Records shown below:

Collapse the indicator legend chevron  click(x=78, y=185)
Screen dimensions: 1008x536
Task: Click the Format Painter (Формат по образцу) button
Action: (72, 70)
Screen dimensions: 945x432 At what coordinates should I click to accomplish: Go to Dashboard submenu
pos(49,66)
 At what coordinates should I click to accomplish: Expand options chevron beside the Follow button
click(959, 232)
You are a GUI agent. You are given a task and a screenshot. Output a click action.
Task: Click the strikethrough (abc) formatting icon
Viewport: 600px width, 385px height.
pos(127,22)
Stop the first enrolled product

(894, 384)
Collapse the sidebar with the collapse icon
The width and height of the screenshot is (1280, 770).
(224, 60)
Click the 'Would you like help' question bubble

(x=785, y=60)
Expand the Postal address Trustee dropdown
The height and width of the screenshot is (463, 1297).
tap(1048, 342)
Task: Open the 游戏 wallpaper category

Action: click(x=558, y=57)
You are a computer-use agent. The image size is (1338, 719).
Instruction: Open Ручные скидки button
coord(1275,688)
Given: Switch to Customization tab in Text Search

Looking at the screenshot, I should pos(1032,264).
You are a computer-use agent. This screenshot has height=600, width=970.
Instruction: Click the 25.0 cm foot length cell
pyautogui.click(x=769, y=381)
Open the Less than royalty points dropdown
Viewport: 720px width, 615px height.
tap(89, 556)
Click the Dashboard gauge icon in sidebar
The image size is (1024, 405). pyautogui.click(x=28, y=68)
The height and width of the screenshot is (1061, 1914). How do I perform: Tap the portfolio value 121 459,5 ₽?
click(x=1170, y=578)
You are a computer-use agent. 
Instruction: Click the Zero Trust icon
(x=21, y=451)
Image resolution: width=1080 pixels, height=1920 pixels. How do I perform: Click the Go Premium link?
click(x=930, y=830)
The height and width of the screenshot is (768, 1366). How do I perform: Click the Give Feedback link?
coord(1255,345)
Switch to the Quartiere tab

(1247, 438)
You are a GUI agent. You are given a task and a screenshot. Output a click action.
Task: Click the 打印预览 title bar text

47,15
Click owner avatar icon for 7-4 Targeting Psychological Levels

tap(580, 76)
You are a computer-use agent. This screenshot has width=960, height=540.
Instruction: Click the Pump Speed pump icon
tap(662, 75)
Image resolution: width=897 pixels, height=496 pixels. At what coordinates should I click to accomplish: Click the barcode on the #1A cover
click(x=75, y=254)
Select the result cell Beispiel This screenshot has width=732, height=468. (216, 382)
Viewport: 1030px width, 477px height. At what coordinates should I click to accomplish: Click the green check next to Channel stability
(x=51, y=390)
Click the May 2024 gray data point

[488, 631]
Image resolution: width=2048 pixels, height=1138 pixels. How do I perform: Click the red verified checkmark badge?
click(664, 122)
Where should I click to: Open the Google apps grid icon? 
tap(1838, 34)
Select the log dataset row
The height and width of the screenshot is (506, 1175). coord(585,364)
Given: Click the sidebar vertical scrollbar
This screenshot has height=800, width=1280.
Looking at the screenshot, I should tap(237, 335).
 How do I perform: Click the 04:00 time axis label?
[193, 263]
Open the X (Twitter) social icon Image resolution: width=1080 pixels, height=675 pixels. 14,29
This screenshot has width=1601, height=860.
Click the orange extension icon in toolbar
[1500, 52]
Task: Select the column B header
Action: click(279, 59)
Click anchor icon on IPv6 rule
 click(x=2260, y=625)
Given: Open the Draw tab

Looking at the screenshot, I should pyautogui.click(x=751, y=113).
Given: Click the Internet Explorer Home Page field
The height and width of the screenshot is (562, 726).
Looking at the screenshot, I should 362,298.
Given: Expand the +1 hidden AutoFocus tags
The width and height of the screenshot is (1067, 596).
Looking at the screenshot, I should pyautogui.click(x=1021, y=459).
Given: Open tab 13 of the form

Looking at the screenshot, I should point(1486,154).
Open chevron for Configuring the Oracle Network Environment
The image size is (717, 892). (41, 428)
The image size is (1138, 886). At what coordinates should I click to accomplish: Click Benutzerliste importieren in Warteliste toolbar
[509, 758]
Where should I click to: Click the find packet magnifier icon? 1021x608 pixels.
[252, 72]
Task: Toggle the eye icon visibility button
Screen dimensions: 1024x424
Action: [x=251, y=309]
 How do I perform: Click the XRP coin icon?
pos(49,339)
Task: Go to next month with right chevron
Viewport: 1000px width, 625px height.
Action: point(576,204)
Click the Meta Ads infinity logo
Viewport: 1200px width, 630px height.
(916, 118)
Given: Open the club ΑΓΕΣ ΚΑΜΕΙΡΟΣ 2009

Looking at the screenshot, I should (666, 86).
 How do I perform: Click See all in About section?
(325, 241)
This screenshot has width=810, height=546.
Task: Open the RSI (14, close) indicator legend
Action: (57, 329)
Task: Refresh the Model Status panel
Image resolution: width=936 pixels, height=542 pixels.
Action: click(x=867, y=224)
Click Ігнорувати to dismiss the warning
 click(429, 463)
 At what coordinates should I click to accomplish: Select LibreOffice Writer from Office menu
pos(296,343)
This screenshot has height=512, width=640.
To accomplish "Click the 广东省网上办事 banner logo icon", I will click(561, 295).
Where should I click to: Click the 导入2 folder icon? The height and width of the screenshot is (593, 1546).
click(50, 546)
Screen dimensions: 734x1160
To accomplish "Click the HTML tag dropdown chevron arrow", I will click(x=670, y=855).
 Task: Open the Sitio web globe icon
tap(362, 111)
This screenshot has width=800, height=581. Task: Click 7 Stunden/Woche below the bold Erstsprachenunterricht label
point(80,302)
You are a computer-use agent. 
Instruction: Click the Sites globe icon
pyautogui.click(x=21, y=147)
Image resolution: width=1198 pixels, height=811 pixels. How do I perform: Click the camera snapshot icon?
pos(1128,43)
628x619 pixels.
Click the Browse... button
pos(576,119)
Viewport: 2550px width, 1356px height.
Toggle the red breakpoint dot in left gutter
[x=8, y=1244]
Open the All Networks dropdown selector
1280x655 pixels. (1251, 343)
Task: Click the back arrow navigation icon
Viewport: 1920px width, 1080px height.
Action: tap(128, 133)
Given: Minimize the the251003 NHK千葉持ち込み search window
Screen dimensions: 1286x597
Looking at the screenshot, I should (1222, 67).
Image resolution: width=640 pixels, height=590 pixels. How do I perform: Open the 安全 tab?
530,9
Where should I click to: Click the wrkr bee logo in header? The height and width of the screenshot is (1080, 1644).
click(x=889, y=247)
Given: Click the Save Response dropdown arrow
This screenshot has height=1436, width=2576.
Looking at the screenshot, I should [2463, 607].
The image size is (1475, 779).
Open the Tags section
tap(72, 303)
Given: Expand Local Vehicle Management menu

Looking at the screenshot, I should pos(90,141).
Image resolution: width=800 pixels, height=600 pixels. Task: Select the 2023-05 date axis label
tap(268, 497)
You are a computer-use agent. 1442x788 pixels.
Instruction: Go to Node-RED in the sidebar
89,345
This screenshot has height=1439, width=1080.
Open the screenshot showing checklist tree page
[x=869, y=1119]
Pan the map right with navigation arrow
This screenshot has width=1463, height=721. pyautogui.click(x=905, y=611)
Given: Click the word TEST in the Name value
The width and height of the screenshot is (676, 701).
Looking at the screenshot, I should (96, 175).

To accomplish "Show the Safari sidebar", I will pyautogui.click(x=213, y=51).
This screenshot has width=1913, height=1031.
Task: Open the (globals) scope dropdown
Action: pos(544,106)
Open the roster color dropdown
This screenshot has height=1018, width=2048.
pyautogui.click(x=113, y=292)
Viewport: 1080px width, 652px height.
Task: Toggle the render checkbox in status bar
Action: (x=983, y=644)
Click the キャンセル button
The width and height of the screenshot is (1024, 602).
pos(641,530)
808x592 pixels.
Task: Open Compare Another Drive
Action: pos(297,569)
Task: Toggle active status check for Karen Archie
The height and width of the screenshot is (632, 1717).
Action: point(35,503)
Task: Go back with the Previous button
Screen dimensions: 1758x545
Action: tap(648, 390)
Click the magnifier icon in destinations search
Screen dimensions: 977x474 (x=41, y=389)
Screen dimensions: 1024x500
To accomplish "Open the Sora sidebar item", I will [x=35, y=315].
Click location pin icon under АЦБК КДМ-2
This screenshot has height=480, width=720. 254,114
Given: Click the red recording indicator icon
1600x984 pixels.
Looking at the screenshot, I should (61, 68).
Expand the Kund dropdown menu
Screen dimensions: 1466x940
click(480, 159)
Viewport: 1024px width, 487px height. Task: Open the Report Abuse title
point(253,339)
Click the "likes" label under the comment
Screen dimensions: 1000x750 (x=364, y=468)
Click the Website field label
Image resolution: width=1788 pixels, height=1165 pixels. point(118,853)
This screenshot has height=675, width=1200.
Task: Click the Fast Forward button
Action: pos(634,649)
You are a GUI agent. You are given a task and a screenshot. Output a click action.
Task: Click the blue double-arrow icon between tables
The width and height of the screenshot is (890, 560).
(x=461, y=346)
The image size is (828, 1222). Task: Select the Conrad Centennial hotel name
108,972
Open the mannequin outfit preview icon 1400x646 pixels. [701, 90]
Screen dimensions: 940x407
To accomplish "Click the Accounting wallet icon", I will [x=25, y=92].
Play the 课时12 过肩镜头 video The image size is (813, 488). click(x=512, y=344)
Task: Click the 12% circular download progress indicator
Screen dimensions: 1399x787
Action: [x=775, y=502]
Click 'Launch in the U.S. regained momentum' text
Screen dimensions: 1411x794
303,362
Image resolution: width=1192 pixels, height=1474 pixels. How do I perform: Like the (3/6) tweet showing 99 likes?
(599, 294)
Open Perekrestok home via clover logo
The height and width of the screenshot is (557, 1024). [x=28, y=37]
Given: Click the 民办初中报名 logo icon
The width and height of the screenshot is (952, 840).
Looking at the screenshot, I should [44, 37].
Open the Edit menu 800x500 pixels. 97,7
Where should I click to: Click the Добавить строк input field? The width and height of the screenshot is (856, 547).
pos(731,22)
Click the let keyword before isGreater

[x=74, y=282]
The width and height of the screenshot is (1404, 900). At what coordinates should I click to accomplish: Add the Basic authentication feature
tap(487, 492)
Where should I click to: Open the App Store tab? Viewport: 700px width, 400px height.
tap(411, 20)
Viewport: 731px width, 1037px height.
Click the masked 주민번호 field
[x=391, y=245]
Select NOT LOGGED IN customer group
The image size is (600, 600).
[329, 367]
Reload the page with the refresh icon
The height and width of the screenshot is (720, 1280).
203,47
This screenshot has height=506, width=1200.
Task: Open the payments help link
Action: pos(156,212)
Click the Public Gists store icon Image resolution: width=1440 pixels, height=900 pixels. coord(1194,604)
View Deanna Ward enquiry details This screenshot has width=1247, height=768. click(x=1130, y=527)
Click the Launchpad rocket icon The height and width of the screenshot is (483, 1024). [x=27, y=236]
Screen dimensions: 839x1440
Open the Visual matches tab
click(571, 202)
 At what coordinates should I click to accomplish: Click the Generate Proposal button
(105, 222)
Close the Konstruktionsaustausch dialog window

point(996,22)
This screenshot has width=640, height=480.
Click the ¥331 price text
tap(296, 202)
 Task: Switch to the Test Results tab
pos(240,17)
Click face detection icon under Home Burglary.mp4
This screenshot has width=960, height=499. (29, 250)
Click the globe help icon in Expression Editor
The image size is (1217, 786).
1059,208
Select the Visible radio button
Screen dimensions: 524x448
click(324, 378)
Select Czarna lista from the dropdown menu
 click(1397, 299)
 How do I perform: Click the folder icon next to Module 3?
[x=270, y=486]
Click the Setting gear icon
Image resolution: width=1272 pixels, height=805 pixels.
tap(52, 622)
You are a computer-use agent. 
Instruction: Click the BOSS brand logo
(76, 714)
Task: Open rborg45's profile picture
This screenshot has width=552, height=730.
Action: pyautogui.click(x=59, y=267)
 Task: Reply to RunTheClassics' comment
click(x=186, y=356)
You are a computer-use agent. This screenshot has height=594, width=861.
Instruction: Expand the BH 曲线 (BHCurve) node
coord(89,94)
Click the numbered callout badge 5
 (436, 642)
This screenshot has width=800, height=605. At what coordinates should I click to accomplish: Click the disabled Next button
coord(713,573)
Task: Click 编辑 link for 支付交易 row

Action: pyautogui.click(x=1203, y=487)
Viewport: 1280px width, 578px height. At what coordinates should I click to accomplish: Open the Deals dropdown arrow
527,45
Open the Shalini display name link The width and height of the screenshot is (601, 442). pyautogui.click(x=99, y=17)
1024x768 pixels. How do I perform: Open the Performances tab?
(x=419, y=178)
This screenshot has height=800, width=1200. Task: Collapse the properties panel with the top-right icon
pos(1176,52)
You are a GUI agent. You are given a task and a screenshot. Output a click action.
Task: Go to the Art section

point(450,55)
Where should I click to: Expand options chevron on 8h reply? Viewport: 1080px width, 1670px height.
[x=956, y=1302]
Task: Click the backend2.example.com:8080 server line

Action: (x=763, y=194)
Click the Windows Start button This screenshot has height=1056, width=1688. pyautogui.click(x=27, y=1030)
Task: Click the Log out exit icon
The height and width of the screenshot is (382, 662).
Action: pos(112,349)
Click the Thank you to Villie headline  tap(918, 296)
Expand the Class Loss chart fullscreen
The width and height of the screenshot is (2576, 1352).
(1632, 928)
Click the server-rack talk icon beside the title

End of Records shown.

= Problem details =
When you come to the line containing "Task: Click the strikethrough", give it and stop; before that, repeat each line of the material exactly from the first one.

= Problem solution =
Collapse the indicator legend chevron  click(x=78, y=185)
Screen dimensions: 1008x536
Task: Click the Format Painter (Формат по образцу) button
Action: (72, 70)
Screen dimensions: 945x432 At what coordinates should I click to accomplish: Go to Dashboard submenu
pos(49,66)
 At what coordinates should I click to accomplish: Expand options chevron beside the Follow button
click(959, 232)
You are a GUI agent. You are given a task and a screenshot. Output a click action.
Task: Click the strikethrough (abc) formatting icon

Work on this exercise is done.